While working with Power Pages across Development and UAT environments, one recurring risk becomes obvious, non-production portals can accidentally be switched to public access, exposing incomplete pages, test forms, and even sample data to external users.
To address this, Microsoft has introduced a tenant-level governance control that allows administrators to restrict whether non-production Power Pages sites can be made publicly accessible.
This feature acts as an additional security safeguard by ensuring that unfinished or testing websites are not unintentionally exposed to the internet. Below are the implementation details and how this governance setup works.
Use Case
Let us consider an example. For instance, you are creating a Power Pages website for a bank. The developer and his/her colleagues develop various modules of the website such as login pages, application forms for loans, and others. While developing, your colleague publishes the website by mistake. In this case, the website will be accessible to everyone who has the URL address. Everyone on the Internet will be able to visit the site just by using the link. In case this option is enabled, users will not be able to make the site public unless they have the required administrative permissions. This means even if someone tries to change the site visibility, it will be restricted and require proper admin approval. This adds an extra layer of security and helps prevent accidental exposure of the site
Note: When the feature is initially enabled, the policy set by default is ‘None’. Therefore, no site is visible externally.
Step-by-Step Implementation
Step-by-Step Implementation- Redirect and sign in to the Power Platform Admin Center.
- Set Governance Controls option: Manage → Power Pages → Governance Controls
- From the dropdown, select:
“Set site visibility to public access for non-production sites”
- Select the environment where you want to apply this governance control.
- Configure Policy Value
Choose one of the site visibility options based on your requirements:
- None (Default) – Makers cannot make non-production sites public. All sites remain private best for Strict security environments
- All-Makers can make any non-production site public or private. Best for Flexible development environments
- All sites except specific sites – Except the ones you explicitly restrict. Best for partial control.

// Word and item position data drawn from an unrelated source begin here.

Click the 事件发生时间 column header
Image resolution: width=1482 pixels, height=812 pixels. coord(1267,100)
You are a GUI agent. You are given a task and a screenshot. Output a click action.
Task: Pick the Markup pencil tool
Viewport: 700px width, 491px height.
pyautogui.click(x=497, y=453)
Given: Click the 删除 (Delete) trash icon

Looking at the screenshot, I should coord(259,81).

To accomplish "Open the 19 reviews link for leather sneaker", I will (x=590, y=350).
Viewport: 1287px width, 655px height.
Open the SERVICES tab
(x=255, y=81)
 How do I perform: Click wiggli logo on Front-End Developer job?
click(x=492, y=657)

- Specific sites – Only selected sites can be made public. All others remain restricted. Best for controlled exposure.
- Save Changes
Click Save to apply the configuration.
Working
Once this is configured, the control is applied at the tenant level and makers must follow the defined visibility rules. They can only make sites public based on the policy set by the admin, which helps prevent accidental exposure. This ensures that development and UAT sites remain secure, and only approved sites are exposed publicly.
Notes
- This control only applies to non-production sites
- It does not affect production environments
- Changes are reflected directly in the maker’s experience
Conclusion
Controlling public visibility for non-production Power Pages sites is a simple but highly effective governance safeguard for organizations working across Development and UAT environments.
By restricting who can expose non-production portals publicly, administrators can significantly reduce:
- Accidental data leaks
- Unfinished portal exposure
- Compliance and security risks
- Unnecessary public visibility during testing
In short, this feature provides stronger administrative control while making the publishing rules much clearer for makers.
Frequently Asked Questions (FAQs)
1. Can makers make non-production Power Pages sites public by default?
No. Once the governance control is enabled with the default None policy, makers cannot make non-production Power Pages sites publicly accessible unless the tenant administrator allows it through policy configuration.
2. Does this governance control affect production Power Pages websites?
No. This setting only applies to non-production environments such as Development, Sandbox, or UAT. Production Power Pages sites remain unaffected by this policy.
3. Where can administrators configure public access restrictions for Power Pages sites?
Administrators can configure this setting from the Power Platform Admin Center under:
Manage → Power Pages → Governance Controls
There they can define whether non-production sites are allowed to be public or remain private.
4. What happens if a maker tries to publish a non-production Power Pages site when restrictions are enabled?
If the tenant-level governance policy does not permit public visibility, the maker will be restricted from making the site public even if they attempt to change the visibility settings.